我们通常贴着地面生长,看起来像是毛茸茸的地毯,只不过,这层地毯可是3D立体的哦。远远看起来,我们就像一颗颗半球体,上面满是柔软细小“毛球”。等到我们粉色、紫色的小花朵悄悄绽放,你再看我们的样子,就像是一团红绿相间的鼓包,好似新娘手中的捧花。虽然这样的形态让人们难以辨别到底哪里是我们的茎哪里又是我们的叶,不过在寒冷的高原地带,这样形态的我们却可以抵挡大风呼啸。
我是斯瓦尔巴德罂粟,是北极地区的“野孩子”。为什么说我们是“野孩子”?这是因为我们斯瓦尔巴德罂粟全部是野生植物。我们分布在斯匹次卑尔根岛和斯瓦尔巴群岛。因为只生长在北极地区,所以人们很难见到我们哟。
我们苔原特有种和东欧的伙伴可不一样,在东欧的亲戚经常是一身黄衣,而生活在北极苔原地带的我们则是身着奶白色的“小裙子”,这样的外表更显清丽。随着身体的不断生长,包裹着种子的“小房子”就会慢慢长成一栋“天井别墅”,这时我们的“小房子”长大裂开,“房子”中大量的种子就会悄悄地通过缝隙散播出去。等我们的种子悄悄飘散到看上去生存条件十分恶劣的地方,就像乱石滩、陡峭的山坡,以及小花小草等兄弟姐妹毫无遮风挡雨处所的地方,我们就会在这里安营扎寨,延续家族的生命。

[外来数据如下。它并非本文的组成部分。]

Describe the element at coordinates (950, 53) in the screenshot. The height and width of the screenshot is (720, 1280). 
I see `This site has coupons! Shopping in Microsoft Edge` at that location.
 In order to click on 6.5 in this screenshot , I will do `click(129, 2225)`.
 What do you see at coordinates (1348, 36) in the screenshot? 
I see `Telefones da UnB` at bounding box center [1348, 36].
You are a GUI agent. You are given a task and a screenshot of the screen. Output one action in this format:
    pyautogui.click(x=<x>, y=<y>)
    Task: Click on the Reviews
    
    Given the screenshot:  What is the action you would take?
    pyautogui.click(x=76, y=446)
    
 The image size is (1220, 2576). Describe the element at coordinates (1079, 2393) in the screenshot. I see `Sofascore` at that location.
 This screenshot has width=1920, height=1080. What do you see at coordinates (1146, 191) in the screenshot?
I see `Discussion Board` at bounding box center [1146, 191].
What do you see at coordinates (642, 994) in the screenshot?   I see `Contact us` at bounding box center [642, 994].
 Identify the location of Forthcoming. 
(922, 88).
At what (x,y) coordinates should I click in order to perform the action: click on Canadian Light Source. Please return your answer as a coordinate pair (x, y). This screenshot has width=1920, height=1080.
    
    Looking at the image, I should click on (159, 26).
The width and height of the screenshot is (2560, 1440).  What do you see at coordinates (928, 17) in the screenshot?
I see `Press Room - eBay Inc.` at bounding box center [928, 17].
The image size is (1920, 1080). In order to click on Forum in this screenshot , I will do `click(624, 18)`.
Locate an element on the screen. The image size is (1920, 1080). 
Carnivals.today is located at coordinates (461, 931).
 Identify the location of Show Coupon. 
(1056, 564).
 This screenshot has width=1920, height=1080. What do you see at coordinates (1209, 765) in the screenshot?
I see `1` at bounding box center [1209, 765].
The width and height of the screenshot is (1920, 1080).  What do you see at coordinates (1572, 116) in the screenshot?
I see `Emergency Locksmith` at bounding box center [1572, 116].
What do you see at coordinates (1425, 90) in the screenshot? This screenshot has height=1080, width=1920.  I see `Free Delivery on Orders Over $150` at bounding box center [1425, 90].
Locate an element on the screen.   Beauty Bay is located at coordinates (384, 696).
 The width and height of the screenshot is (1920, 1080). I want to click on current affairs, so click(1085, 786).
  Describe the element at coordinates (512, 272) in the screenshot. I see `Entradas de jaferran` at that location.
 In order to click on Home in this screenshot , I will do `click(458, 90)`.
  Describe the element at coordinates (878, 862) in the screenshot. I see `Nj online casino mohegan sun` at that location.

虽然我们也被称作罂粟,但我们可不是害人的毒草,我们只是美丽的观赏花朵,提炼不出毒品,让你上瘾的只有我们的美丽。
我们是北极海鹦,听这个名字你就可以知道我们大多生活在北极地区。我们平时栖息于海洋上,只有繁殖时期才回到岸边的岛屿或陆地。我们喜欢住在沿海岛屿的悬崖峭壁上的石缝沟中或洞穴里,这可是大自然赠给我的天然居所哦。不像其他的亲戚喜欢屯粮,我们更喜欢吃新鲜的鱼,共同抚养宝宝的我们,当夫妻中的一方孵蛋时,另一方总会捕捉新鲜的小鱼喂对方吃饭,是不是很感人的夫妻情深呀!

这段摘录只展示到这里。